The GraphicsMagick commands could looks like this:
# Transform to RGB color space with one color - steps from 1 to 4
/usr/bin/env gm convert - -strip +matte -colorspace RGB -colors 1 -compress none miff:-
# Resize image to 1x1 - step 5
/usr/bin/env gm convert miff:- -resize 1!x1 -compress none miff:-
GraphicsMagick as a computational engine
Here’s why we use GraphicsMagick as a calculator. We’ve already mentioned that several image transformations can be applied to an image in one request on Image API.
Sometimes a front-end application needs to process more operations in one call. It needs to resize image → crop → stick overlay - everything - while preserving aspect ratio in the resize step, and the app specifies only the required width.
Resize and crop is done in one step, so we need to know what the image’s height would be after resizing in order to adjust crop parameters properly. We can’t compute it in python due to different approach to rounding - we need to use the same kind of rounding as GraphicsMagick. So, we prepare an empty canvas with the original dimensions of the input image, try to resize, and find out the new dimensions.

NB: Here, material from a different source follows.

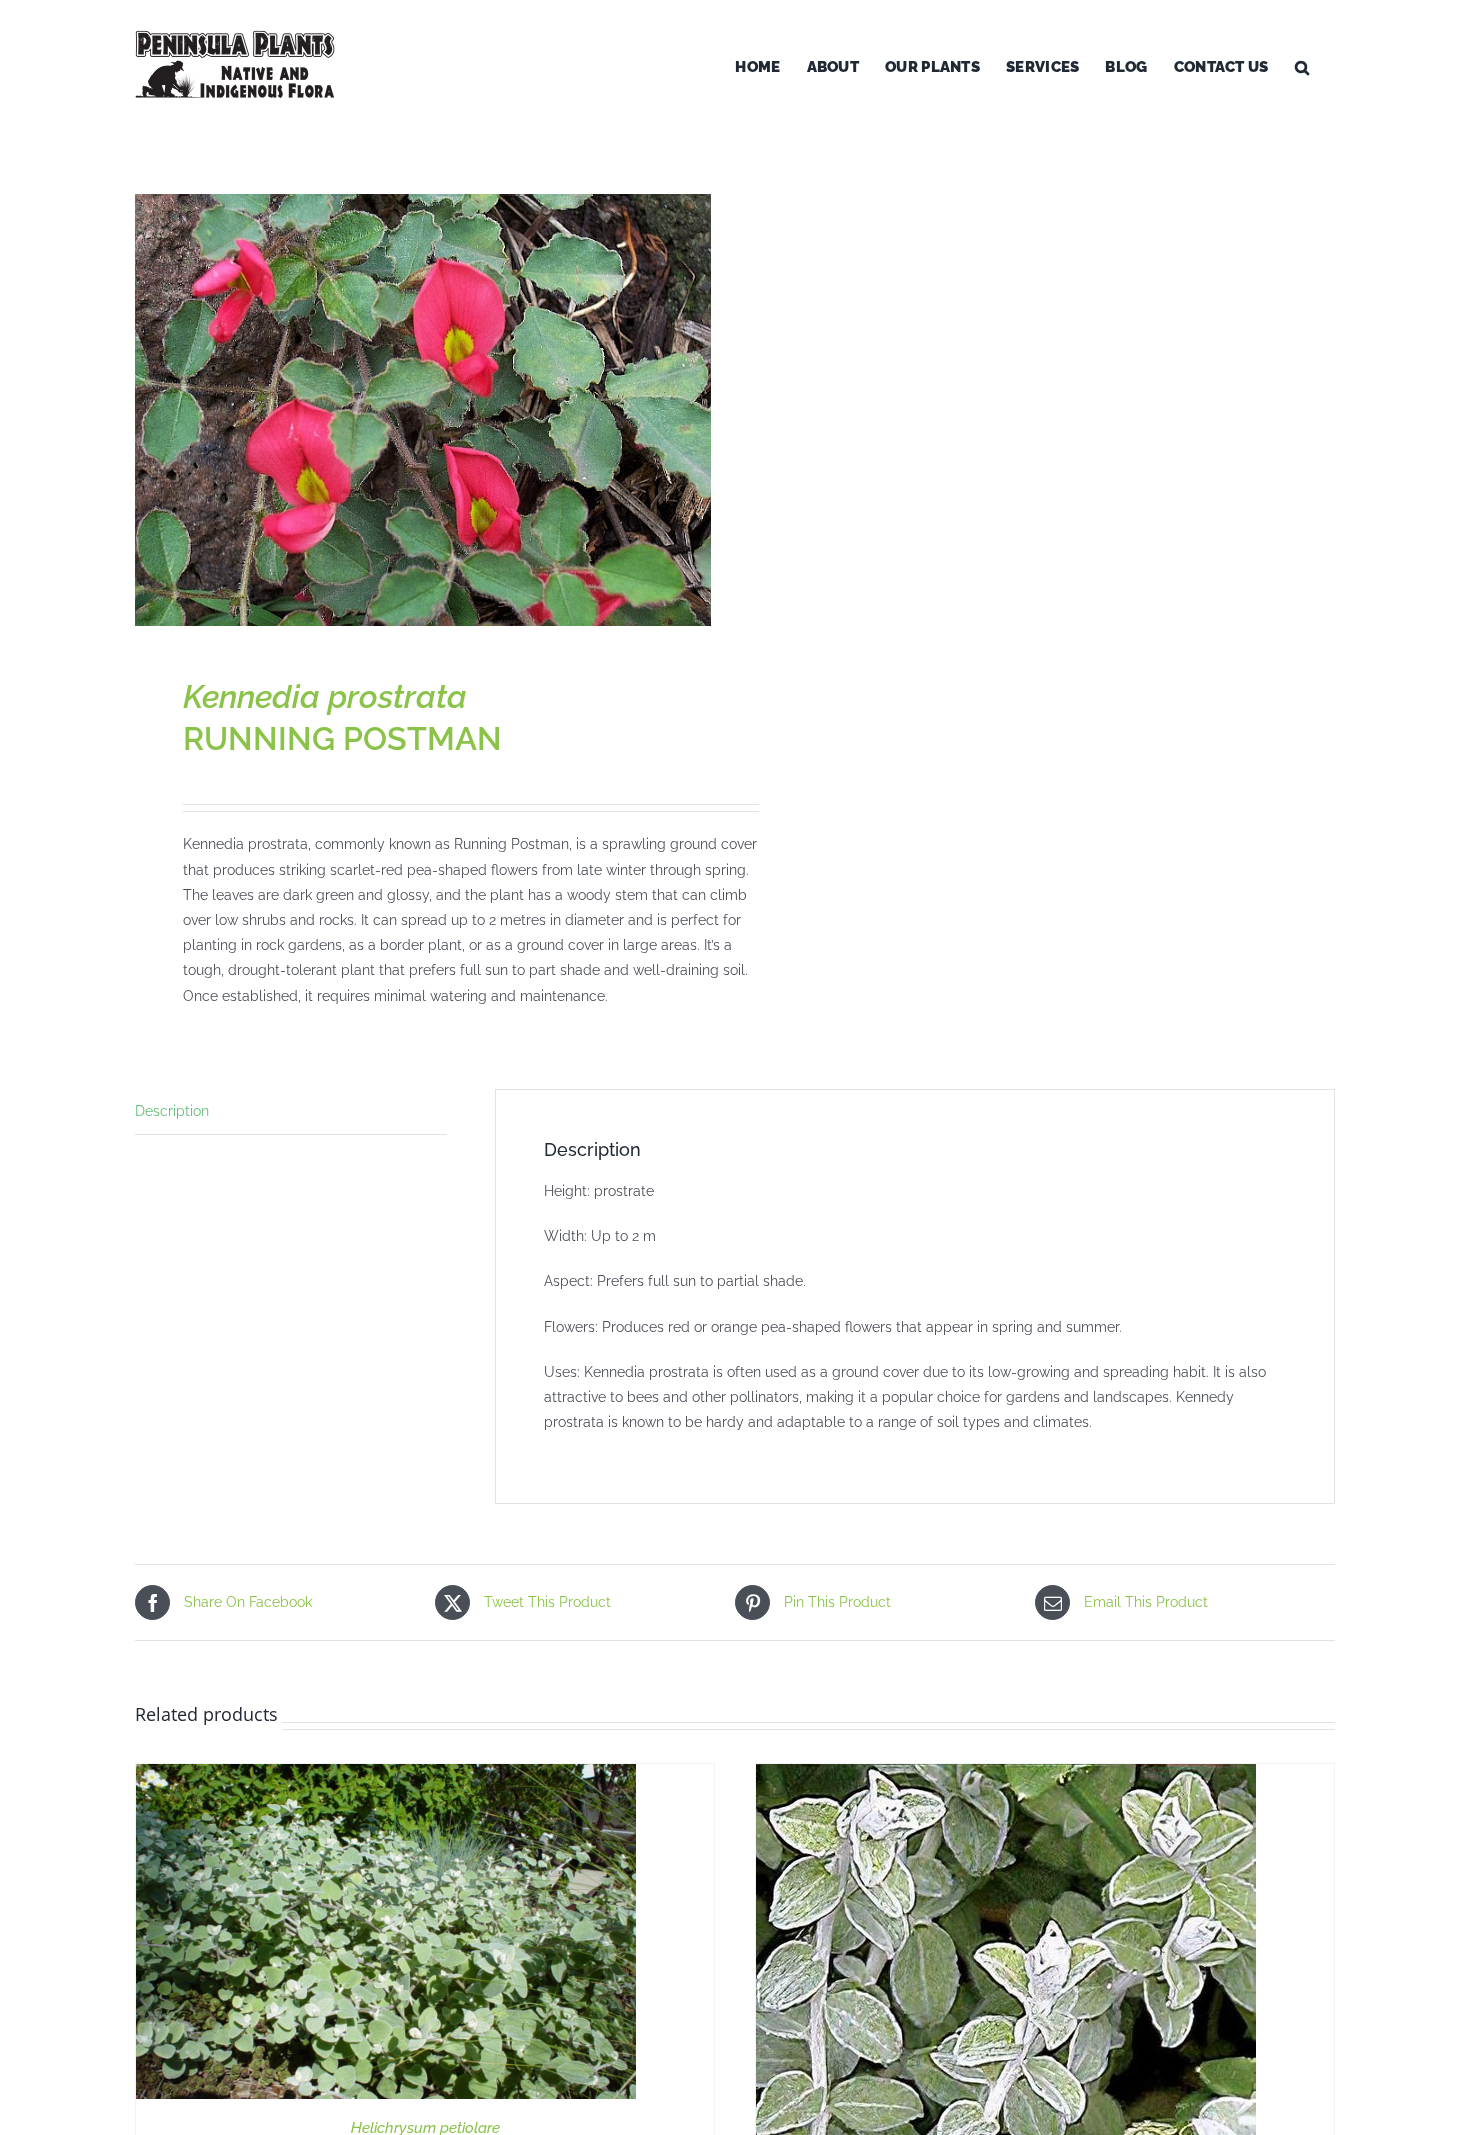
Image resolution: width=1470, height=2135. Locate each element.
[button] (1302, 67)
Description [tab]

This trick can be done like this:
# Resize empty canvas
/usr/bin/env gm convert -size ${IMAGE_WIDTH}x${IMAGE_HEIGHT} xc:none -monochrome -resize ${NEW_IMAGE_WIDTH:-}${FORCE}x${NEW_IMAGE_HEIGHT:-} -compress none miff:-
# Get new image properties
/usr/bin/env gm identify -verbose -format %m:%w:%h -
Conclusion
The image API helps our front-end teams with basic image transformations without the need to upload the different variants of images to our CMS. Our content teams can mark images with overlays without having to use an image editor to burn in an overlay and then upload a new image.

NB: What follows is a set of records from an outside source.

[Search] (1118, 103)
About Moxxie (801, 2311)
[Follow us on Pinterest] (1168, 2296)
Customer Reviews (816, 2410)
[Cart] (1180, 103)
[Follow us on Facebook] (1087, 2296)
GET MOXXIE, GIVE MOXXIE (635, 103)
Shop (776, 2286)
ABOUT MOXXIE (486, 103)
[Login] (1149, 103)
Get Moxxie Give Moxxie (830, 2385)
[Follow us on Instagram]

Image API currently works with an image library containing more than 300,000 images, and growing. Transforming images on-the-fly is quite costly, therefore every variant of a given image is computed only once and then cached on a CDN with an 85% cache hit ratio.
The last (but certainly not least) advantage of our in-house solution is the cost savings. Commercial services providing the same functionalities usually have payment models that consist of a fee for every single transformation. Ours has a semi-fixed cost, as we’re caching the images on the CDN and the network traffic is almost negligible. Finally, it is easy to maintain, since it has small codebase of less than 1000 lines.